Fishes normally endure to high pollutant exposure as they can develop pollutant-sequestering detoxifying systems which make the metal relatively inert and not toxic to the organism. Kito et al. (1986) showed that carp exposed to cadmium synthesize detoxifying proteins such as metallothioneins in kidney and liver. A similar process could be developed by the studied fish in Paraíba do Sul, for Cr and Pb, since their levels of concentration were remarkable high in the study case. The synthesis of such metal-binding proteins inhibits the toxic effects of the pollutant and could explain the high metals accumulation level in gonads.

The highest Zn values found in gonads for all examined species may be also associated to reproductive processes. Papagiannis et al. (2004) also found higher Zn levels in gonads than in muscle of four species in Lake Pamvotis. Gonads are likely to have high Zn concentration due to their participation in cellular division and growth processes (Lacerda et al. 1989). Studies focusing the underlying mechanisms on metal transference via reproduction processes are still lacking.

The middle-upper river segment showed consistently the highest metal concentration compared with the other segments. The middle-upper segment is the most impacted river extent due to high industrial and urban concentration, where large untreated organic and industrial effluents are discharge into the river without any previous treatment. It is expected that metal concentration in the tissues of fish samples from this river segment would be the highest. In fact, the metal concentration in middle-upper segment was usually higher when compared with other segments.

The upper and middle-upper segments showed the highest Cr concentrations in tissues of O. hepsetus and G. brasiliensis. It was not expected to find high Cr concentrations in the upper segment that is considered the less impacted river extent. An explanation for such findings may be due to air deposition, since only small towns are located in this river segment. The metal contamination, mainly Cr and Pb, in the middle-lower and the lower segment was also recorded for most cases.
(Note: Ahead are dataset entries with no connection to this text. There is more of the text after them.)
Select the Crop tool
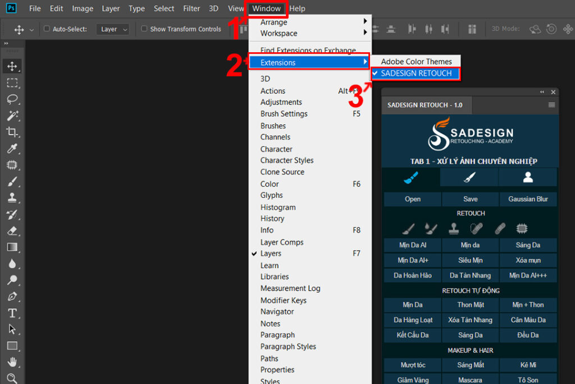 pyautogui.click(x=12, y=132)
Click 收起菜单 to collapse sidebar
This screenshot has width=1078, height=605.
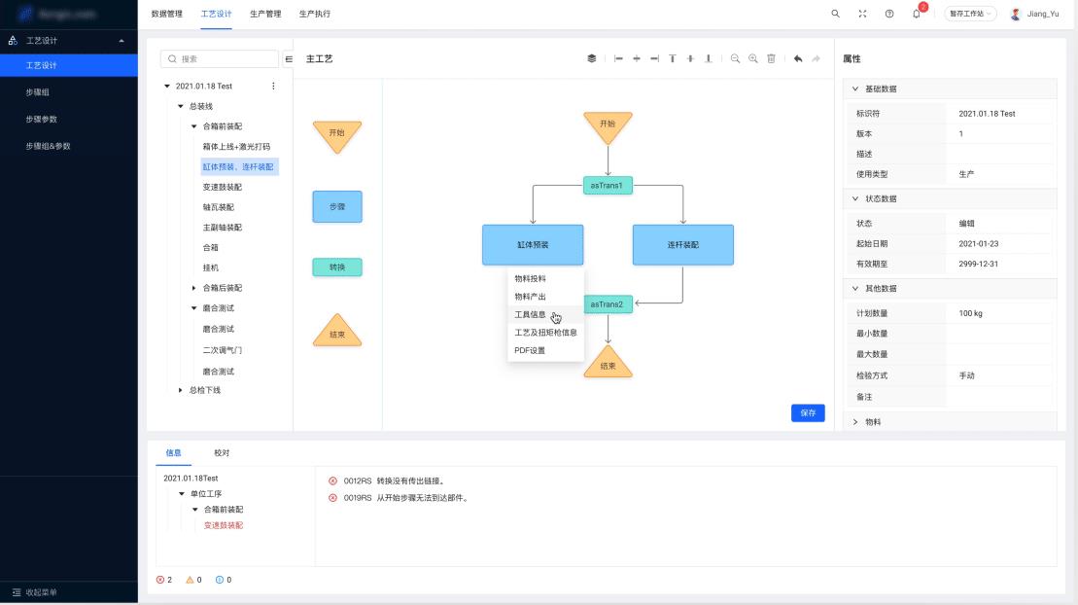pyautogui.click(x=39, y=592)
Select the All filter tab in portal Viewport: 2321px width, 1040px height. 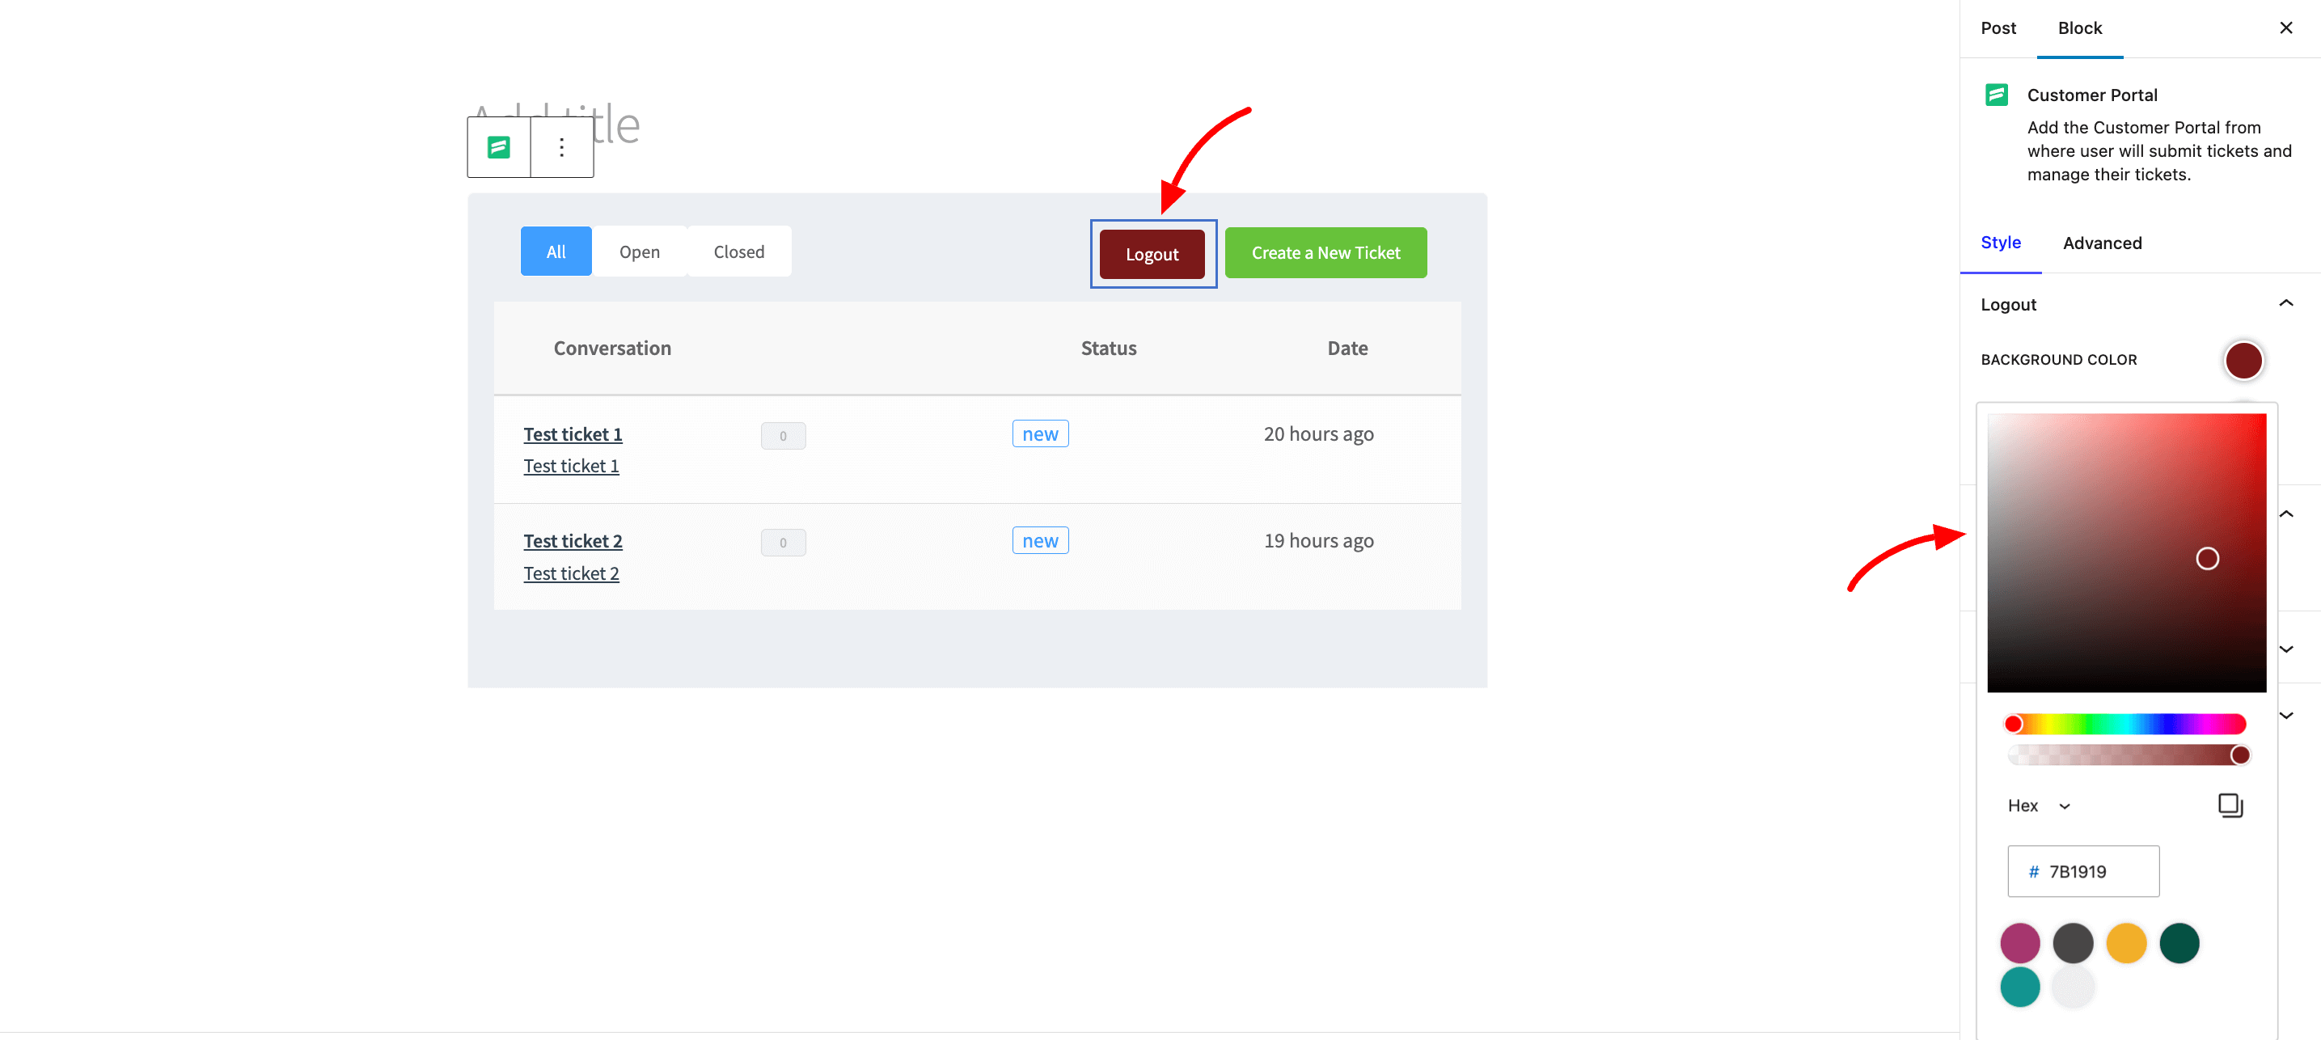tap(557, 250)
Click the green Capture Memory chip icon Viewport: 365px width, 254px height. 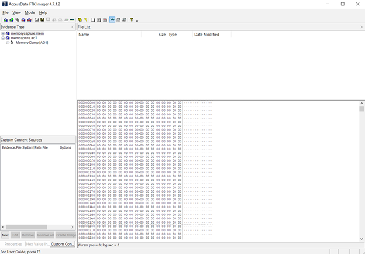tap(72, 20)
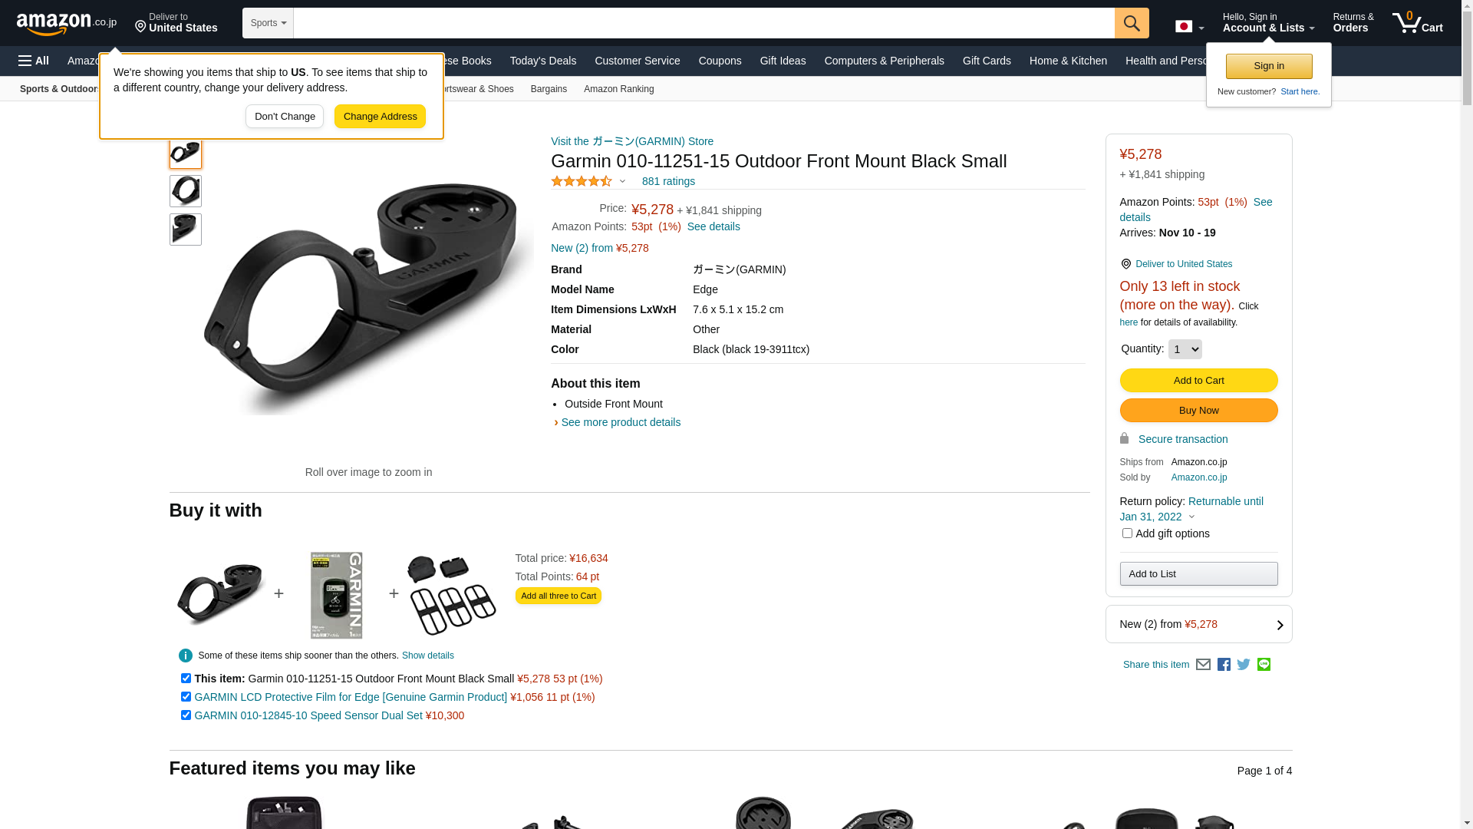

It could be associated to effluent discharges from a major industrial steel and siderurgic plant in middle-lower segment, and to agro-industrial activities, mainly sugar cane monoculture and associated industries in lower segment. The maximum permitted Cr and Pb concentrations for fish tissues was exceeded in most cases according to Brazilian legislation, indicating the low water quality of Paraíba do Sul river. Whatever the source of metals, the results of the present study showed that concentrations of these two metals were very high at nearly all stations, being even higher than the acceptable values for human consumption designated by various health organizations (Merian 1991). The major findings of this study are that heavy Cr and Pb concentrations in muscles tissues of O. hepsetus, G. brasiliensis and H. luetkeni and that human population should avoid to consume these fishes species from the Paraíba do Sul river.

6 Conclusions

  1. 1.

    All examined metals, but Cu, exceeded the maximum permitted concentration in muscles and/or gonads for the three examined fish species (O. hepsetus, G. brasiliensis and H. luetkeni).

  2. 2.

    The carnivorous species (O. hepsetus) showed the highest metal concentrations in most cases, confirming the hypothesis that carnivorous species are prone to incorporate more heavy metals than fish in other trophic levels.

  3. 3.

    The middle-upper segment was consistently the most polluted, suggesting that the proximity of discharges of effluents loads mainly form urban and industrial areas were associated to this pattern.

  4. 4.

    Muscles of all fish were contaminated by Cr and Pb, which seem to be the most concern on metal fish pollution in the Paraíba do Sul river.